Bibliothèque nationale de France
Bibliothèque nationale de France Code Sabéen manuscripts
 Code Sabéen 8; Bibliothèque nationale de France
 Code Sabéen 15; Bibliothèque nationale de France (Mark Lidzbarski's F manuscript). This manuscript is a partial copy of The Marriage of the Great Šišlam (Šarh ḏ-Qabin ḏ-Šišlam Rba).
 Code Sabéen 16 (or the Paris Diwan); Bibliothèque nationale de France
 Code Sabéen 24 and 27; Bibliothèque nationale de France. Texts about magical amulets.
 Code Sabéen 25; Bibliothèque nationale de France (Mark Lidzbarski's E manuscript). This manuscript is a copy of The Book of the Zodiac (Asfar Malwāšē), and also a partial copy of The Marriage of the Great Šišlam (Šarh ḏ-Qabin ḏ-Šišlam Rba). However, it contains a longer appendix of more recent date.

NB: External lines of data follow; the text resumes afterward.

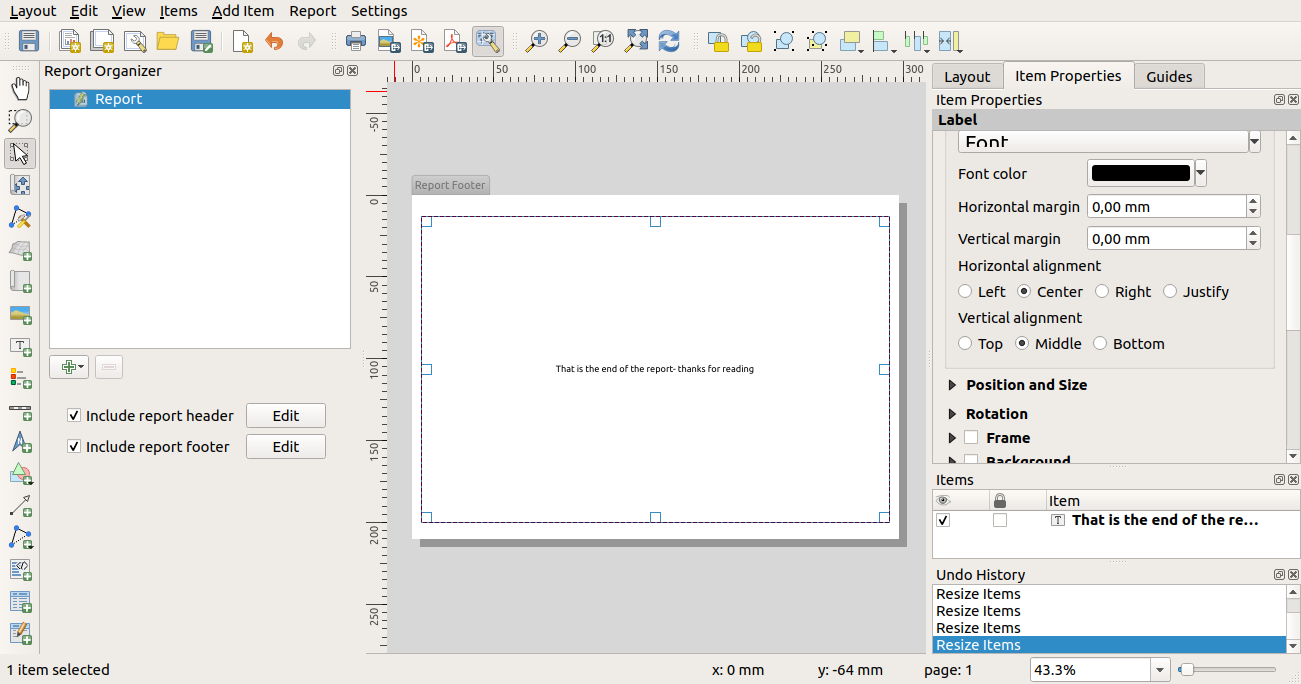Click the Zoom in toolbar icon
Screen dimensions: 1301x684
point(537,41)
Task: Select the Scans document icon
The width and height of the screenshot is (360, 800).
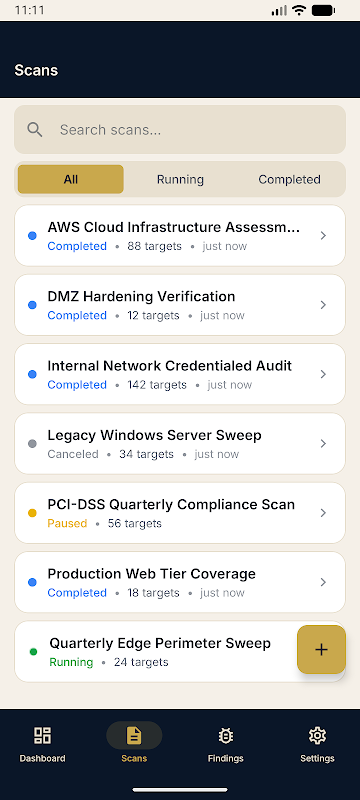Action: [x=134, y=735]
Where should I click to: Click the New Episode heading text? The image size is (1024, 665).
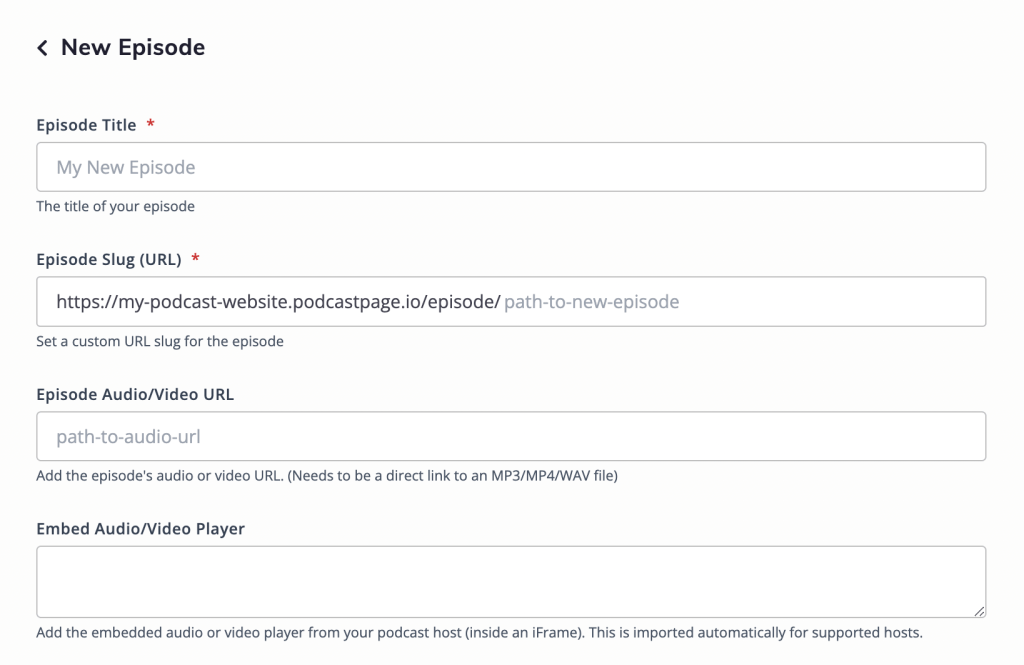click(x=131, y=47)

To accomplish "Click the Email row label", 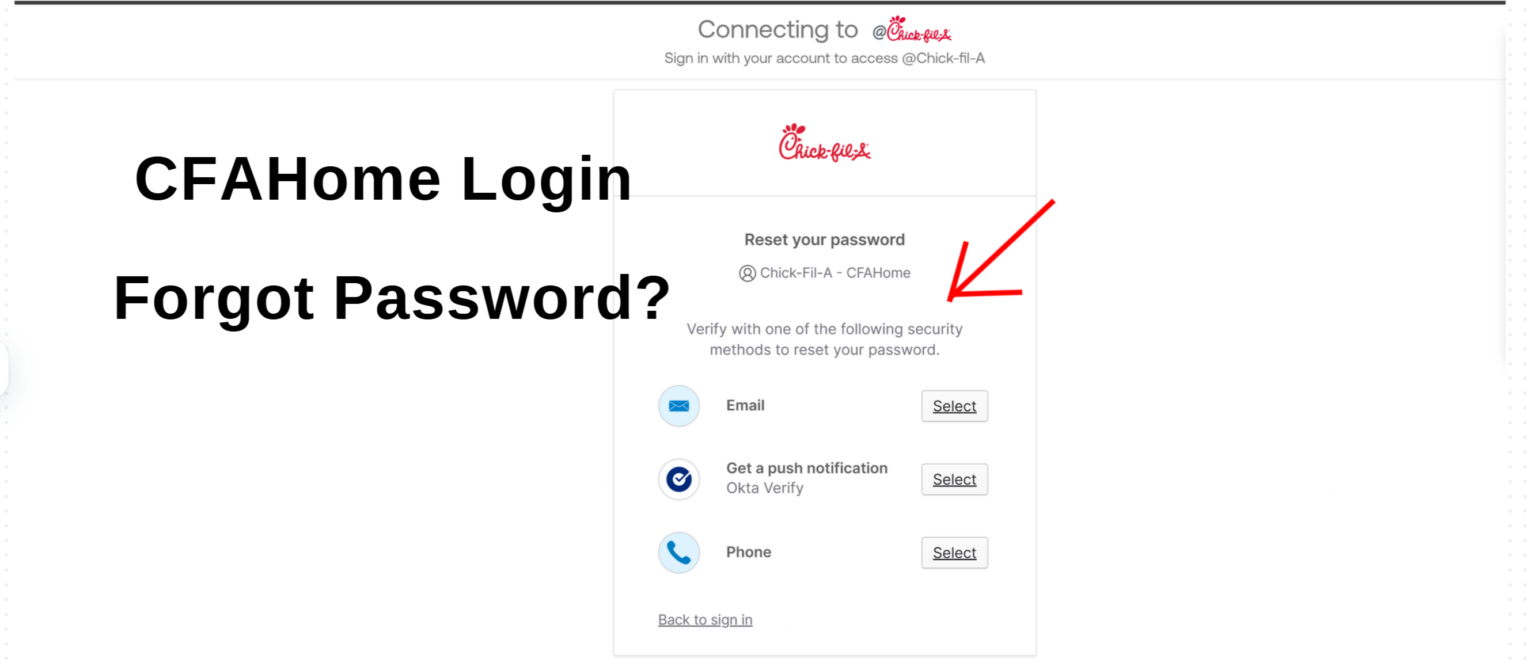I will coord(745,406).
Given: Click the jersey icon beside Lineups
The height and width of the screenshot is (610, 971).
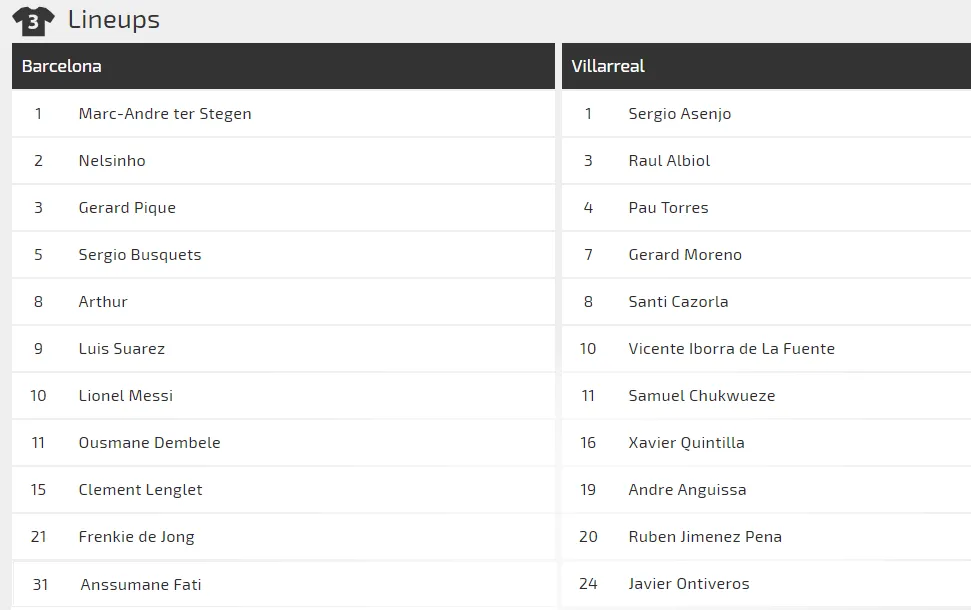Looking at the screenshot, I should point(33,20).
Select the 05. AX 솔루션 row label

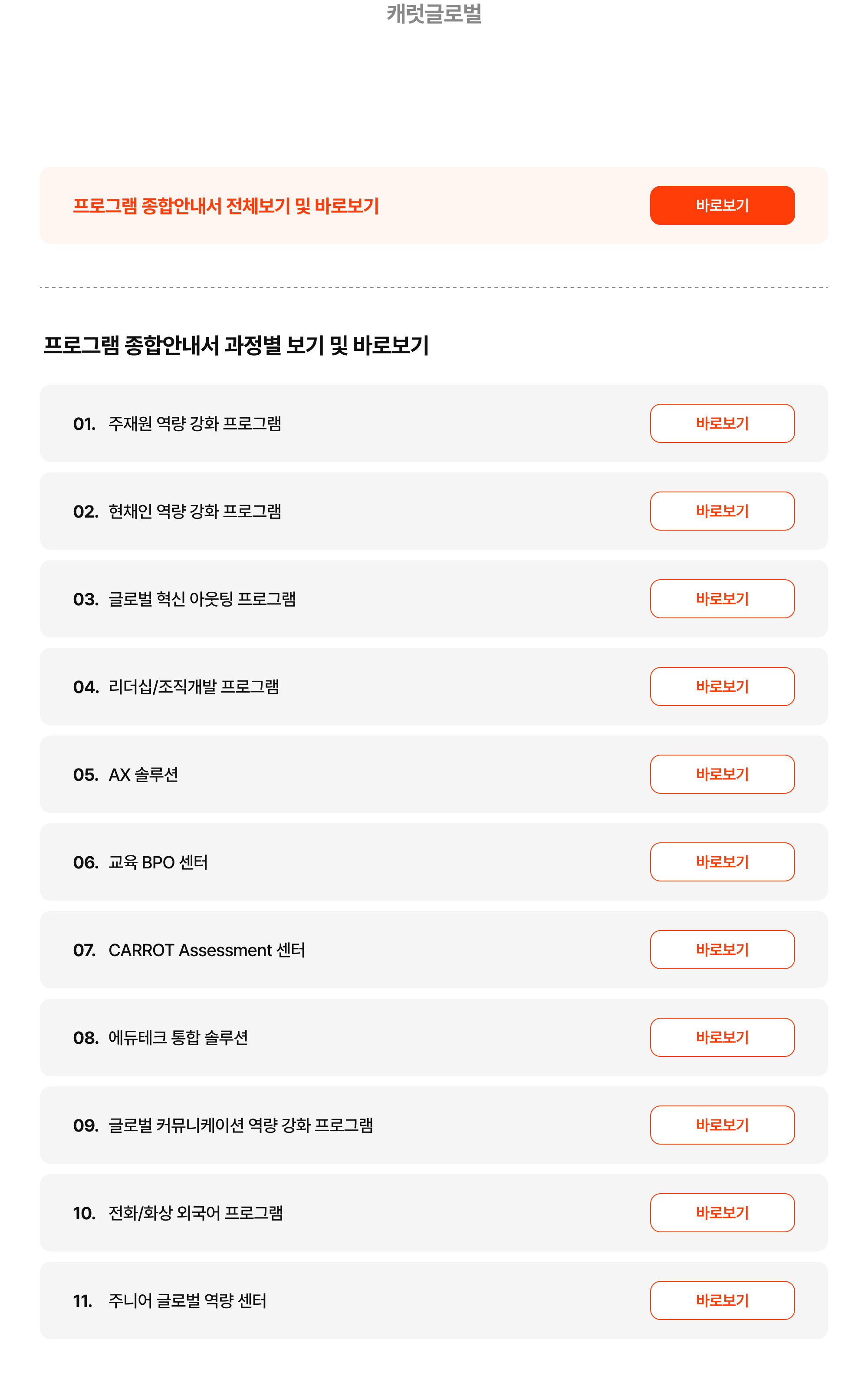point(126,775)
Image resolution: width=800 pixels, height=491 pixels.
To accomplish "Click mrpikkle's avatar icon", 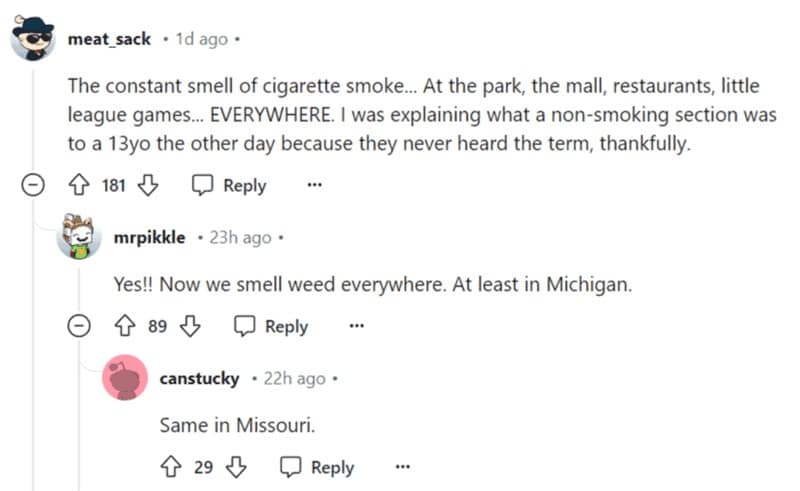I will tap(78, 239).
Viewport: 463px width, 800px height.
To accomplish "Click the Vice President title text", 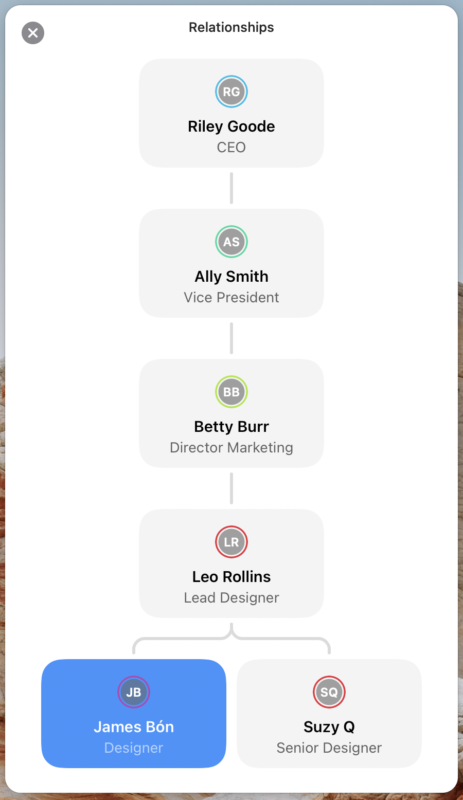I will coord(231,297).
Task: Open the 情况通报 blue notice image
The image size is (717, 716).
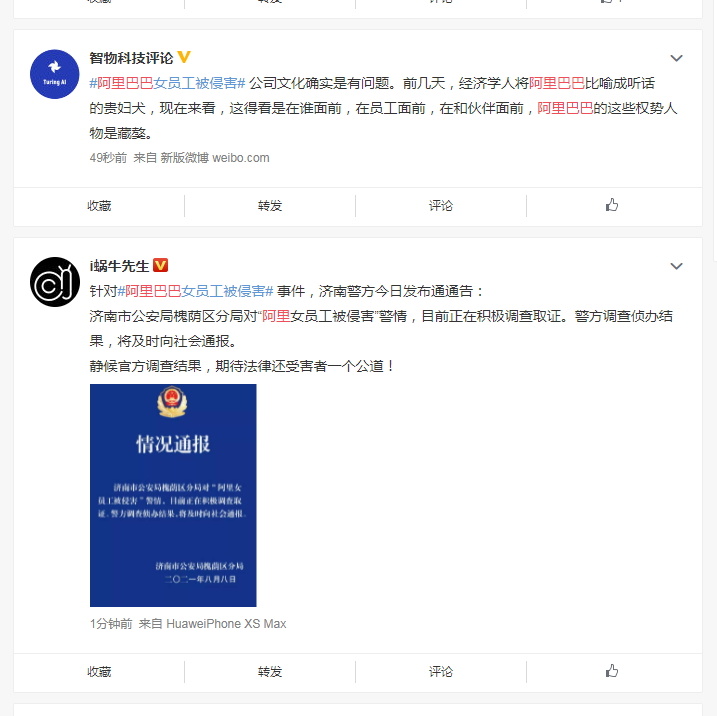Action: (x=173, y=495)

There are four Ginza manuscripts held at the Bibliothèque nationale de France in Paris, namely Paris Mss. A, B, C, and D.

Private collections
Buckley has also found Ginza manuscripts that are privately held by Mandaeans in the United States (two in San Diego, California; one in Flushing, New York; and one in Lake Grove, New York).

The Rbai Rafid Collection (RRC) is a private collection of Mandaean manuscripts held by the Mandaean priest  in Nijmegen, Netherlands. Important manuscripts in the collection include different versions of the Ginza Rabba and a copy of the Alma Rišaia Zuṭa known as Ms. RRC 3F.

Drower Collection 
The Drower Collection (DC), held at the Bodleian Library in Oxford University, is the most extensive collection of Mandaean manuscripts. The collection consists of 55 Mandaean manuscripts collected by E. S. Drower. Drower has published some of the smaller texts in journal articles, while other larger texts have been published as monographs. Many texts remain unpublished.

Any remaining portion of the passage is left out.